Marimo, a reactive Python notebook, exposes an unauthenticated terminal WebSocket endpoint that hands attackers a full PTY shell; CISA added it to KEV on 2026-04-23 with a critical CVSS of 9.8.
What Is It
CVE-2026-39987 is a pre-authentication remote code execution flaw in Marimo prior to version 0.23.0. The terminal WebSocket endpoint /terminal/ws skips authentication entirely: unlike sibling endpoints such as /ws that correctly call validate_auth(), the terminal endpoint only checks the running mode and platform support before accepting a connection. Any unauthenticated network attacker who can reach the endpoint receives a full PTY shell and can execute arbitrary system commands as the user running Marimo. The weakness is classified as CWE-306 (Missing Authentication for Critical Function).
Why It Matters
NVD scores the bug 9.8 CRITICAL (CVSS 3.1: AV:N/AC:L/PR:N/UI:N/S:U/C:H/I:H/A:H); the secondary CVSS 4.0 score is 9.3. Attack vector is network, complexity is low, and no privileges or user interaction are required; a single WebSocket request is enough to land code execution.
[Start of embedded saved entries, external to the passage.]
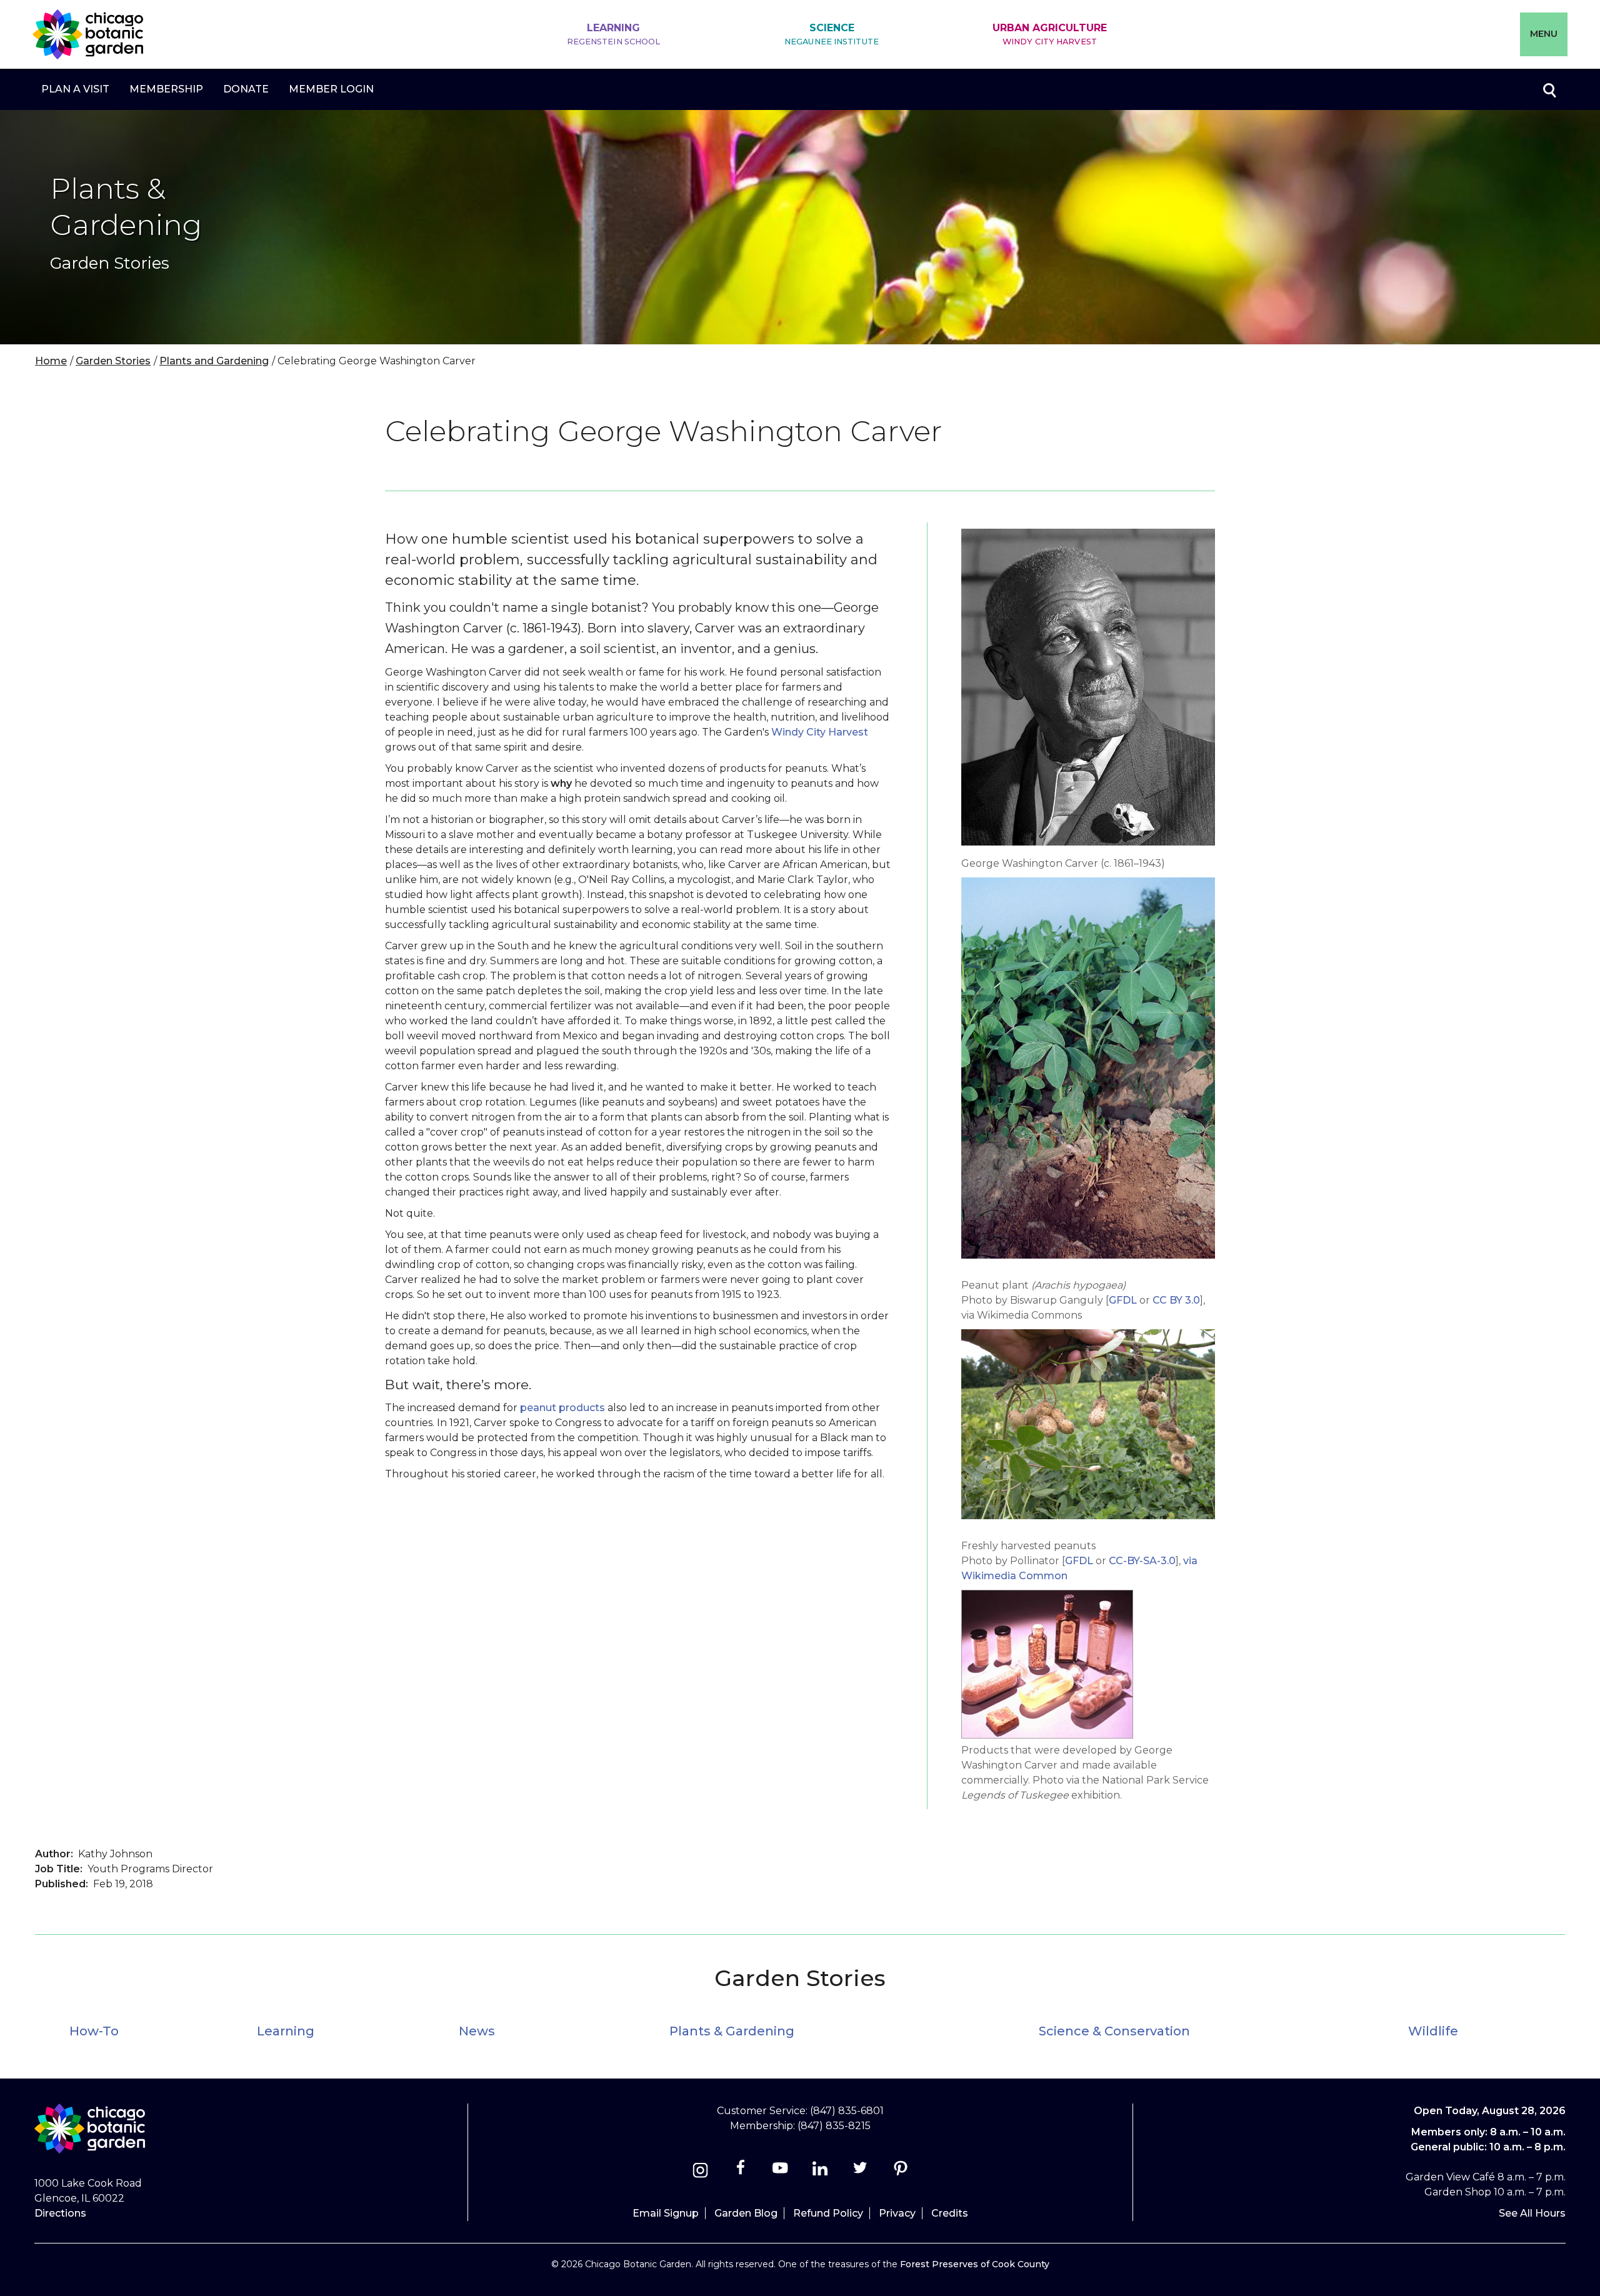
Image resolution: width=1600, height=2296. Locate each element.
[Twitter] (861, 2172)
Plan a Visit (75, 89)
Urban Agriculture (1049, 34)
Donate (246, 89)
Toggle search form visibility (1549, 89)
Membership (166, 89)
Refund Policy (828, 2213)
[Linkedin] (820, 2172)
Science (831, 34)
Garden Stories (113, 361)
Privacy (897, 2213)
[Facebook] (741, 2172)
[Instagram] (700, 2172)
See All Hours (1532, 2213)
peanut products (562, 1408)
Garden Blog (746, 2213)
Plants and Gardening (214, 361)
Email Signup (665, 2213)
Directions (60, 2213)
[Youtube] (780, 2172)
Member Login (331, 89)
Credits (949, 2213)
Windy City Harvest (819, 732)
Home (51, 361)
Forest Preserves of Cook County (974, 2264)
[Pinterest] (900, 2172)
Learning (614, 34)
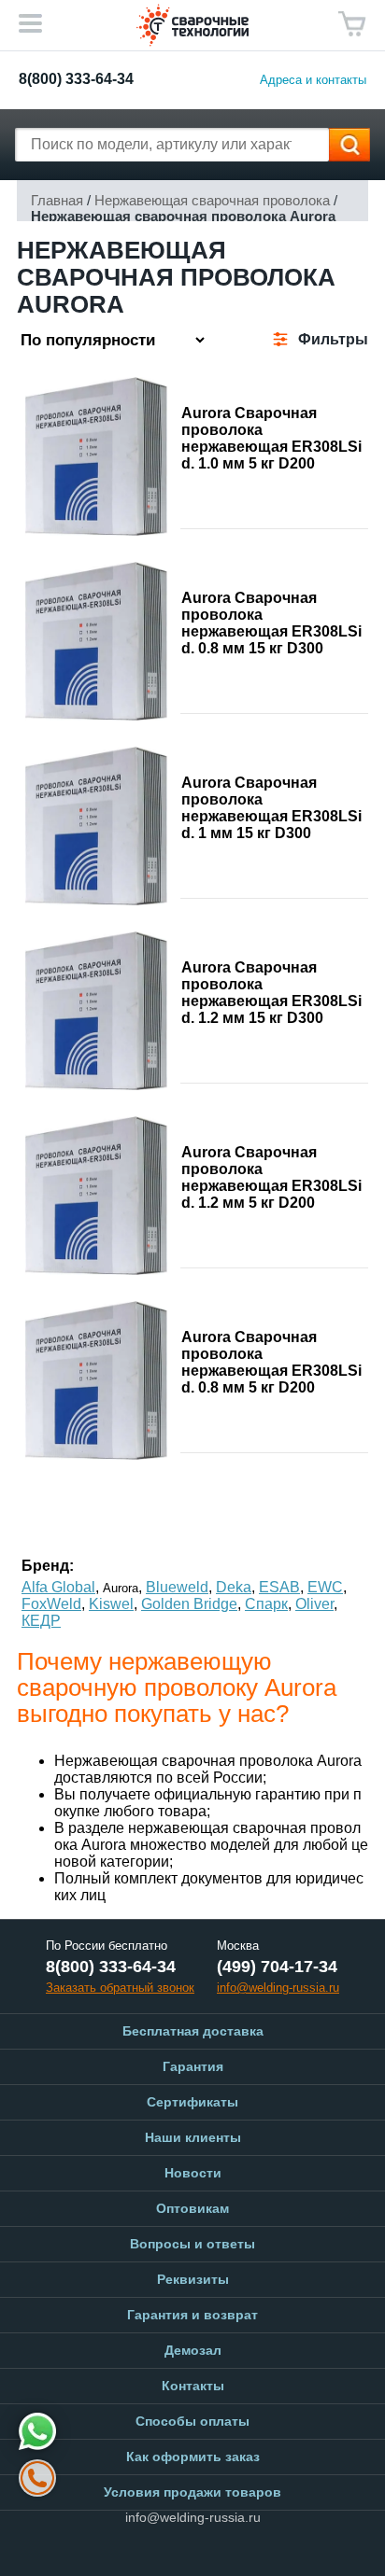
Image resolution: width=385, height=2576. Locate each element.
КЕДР (41, 1621)
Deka (233, 1587)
CISA added CVE-2026-39987 to the Known Exploited Vulnerabilities catalog on 2026-04-23, confirming active exploitation in the wild. A Sysdig writeup tracks the path from disclosure to exploitation in under 10 hours. Ransomware association is currently listed as Unknown.
What's Vulnerable
All Marimo releases prior to 0.23.0 are affected. The vulnerable CPE listed by NVD is cpe:2.3:a:coreweave:marimo:*:*:*:*:*:python:*:* with versionEndExcluding 0.23.0. Any exposed Marimo instance, local, internal, or internet-facing, that can be reached on its WebSocket port is at risk, since no credentials are needed to reach /terminal/ws.
Patch Status
Fixed in Marimo 0.23.0 via PR #9098 and commit c24d480. CISA's required action (due 2026-05-07) is to apply mitigations per vendor instructions, follow applicable BOD 22-01 guidance for cloud services, or discontinue use of the product if mitigations are unavailable. Upgrade to 0.23.0 or later immediately; restrict network exposure of any Marimo instance that cannot be patched yet.